A unique aspect of the current study was the comparison of complication burden between cohorts. Interestingly, CR-POPFs incurred significantly reduced complication burden in externalized stent patients compared with no stent patients (0.252 vs. 0.394, p = 0.035). In fact, the difference in CR-POPF ACB between groups was equivalent to greater than an entire level of utility-weighted severity. For example, a patient with a CR-POPF following externalized stent placement can expect treatment with therapeutic somatostatin analogues, antibiotics, TPN, or TEN—corresponding to a Modified Accordion Grade 2 weight of 0.260. In contrast, the average patient developing a CR-POPF without stent placement can expect an operative procedure short of general anesthesia such as complex wound management or percutaneous drain placement; put another way, these characterize a Modified Accordion Grade 3 severity weight of 0.370.

Several limitations of this study warrant further discussion. First, the study is retrospective, so there was no randomization process for placement of externalized stents, which were utilized at the surgeon’s discretion. This led to a selection bias where they were typically utilized by surgeons for perceived higher risk patients; however, this limitation was addressed by using the FRS to compare patients with similar comprehensive risk profiles for CR-POPF development. Moreover, to minimize this potential source of bias, the current study used risk-stratified multivariable analyses that considered other potential confounding factors for CR-POPF development such as age, gender, BMI, drain placement, and the administration of octreotide prophylaxis. One potential approach for minimizing bias from non-randomized treatment assignment involves propensity score-matching; the present study was unable to utilize this approach due to cohort heterogeneity, which substantially limited the number of patients available for such an analysis. Another limitation regards the relative homogeneity of the institutions studied—all are high-volume, academic centers; therefore, our findings may not be generalizable to lower-volume, nonacademic centers. Lastly, despite the collective effort of several high-volume institutions, the rare occurrence of high FRS scenarios may have limited the statistical power of certain analyses. Both type I (in the case of stent high-use surgeons) and type II (in the case of stent low-use surgeons) errors remain possibilities.

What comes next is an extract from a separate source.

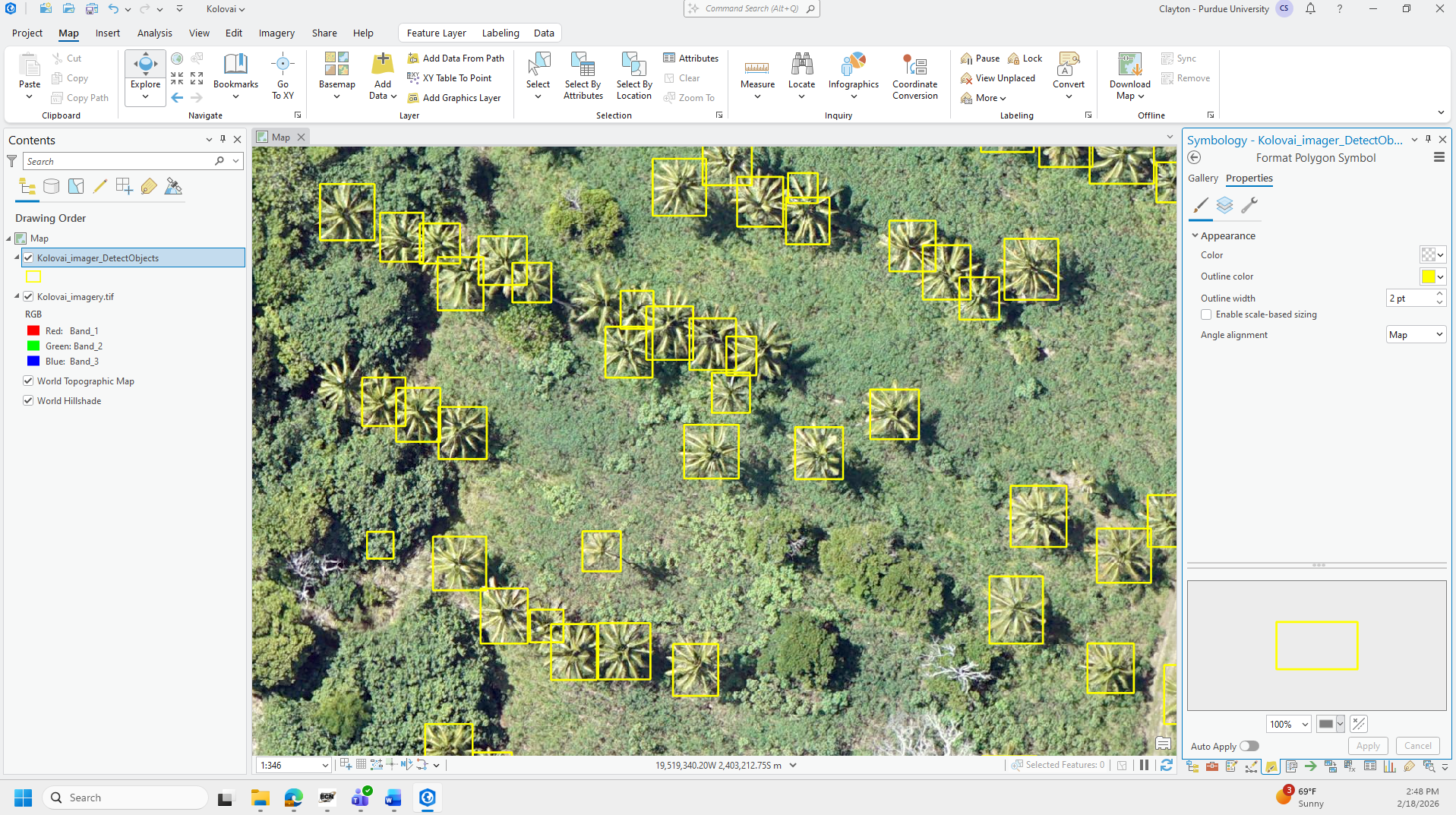The width and height of the screenshot is (1456, 815).
Task: Open the symbol Layers tab icon
Action: pos(1224,205)
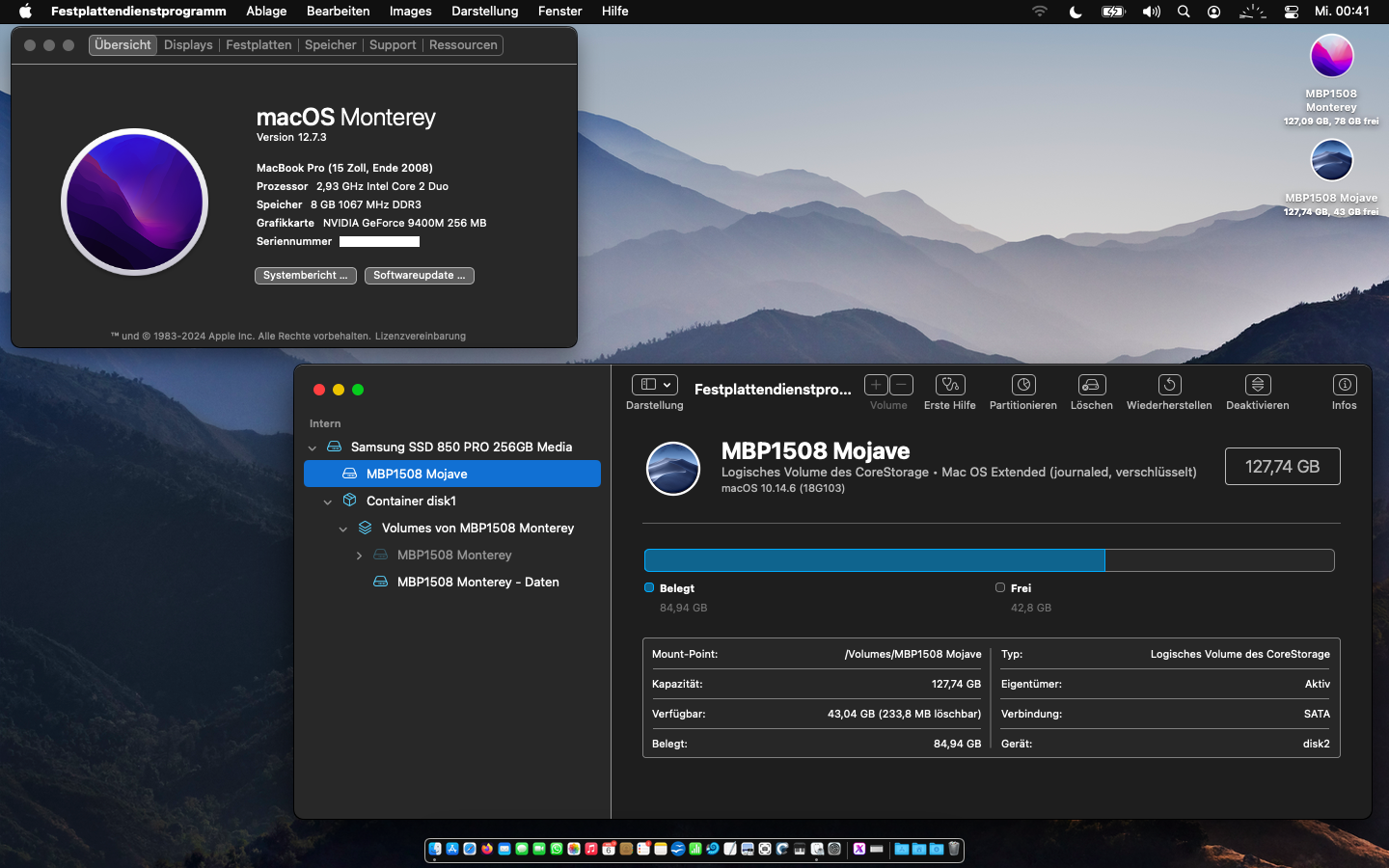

Lastly, improvement in surgical outcomes is predicated on recognition of effective and ineffective approaches and subsequent, willful adaptation. While the findings of this study are still too recent to determine whether practice has been altered, the surgeons who contributed to this series were polled regarding the potential impact the results of this study might have on their management of patients. Four out of five of the low frequency stent users profess that they are already, or will consider, applying external stents in high-risk scenarios. Both high-frequency users expressed recognition of the potential detrimental effects associated with stents in lesser-risk scenarios and indicate they will consider more discretionary use going forward. Furthermore all of the study authors offered that the development of the FRS, and its subsequent use in risk-adjusted analyses3 , 22 24 , 30, has impacted on their perceptions of operative risk and strategies for mitigation.

Conclusion

This multicenter study is the largest comparative analysis of externalized trans-anastomotic stents versus no stent for PD. It demonstrates that the value of externalized stents as a CR-POPF mitigation strategy may vary by risk—as judged by the comprehensive Fistula Risk Score. Additionally, the complication burden of postoperative fistula may be influenced by the presence of an externalized stents. Lastly, this study demonstrates how a patient’s overall CR-POPF risk—rather than individual risk factors—should be used when evaluating the efficacy of fistula mitigation strategies.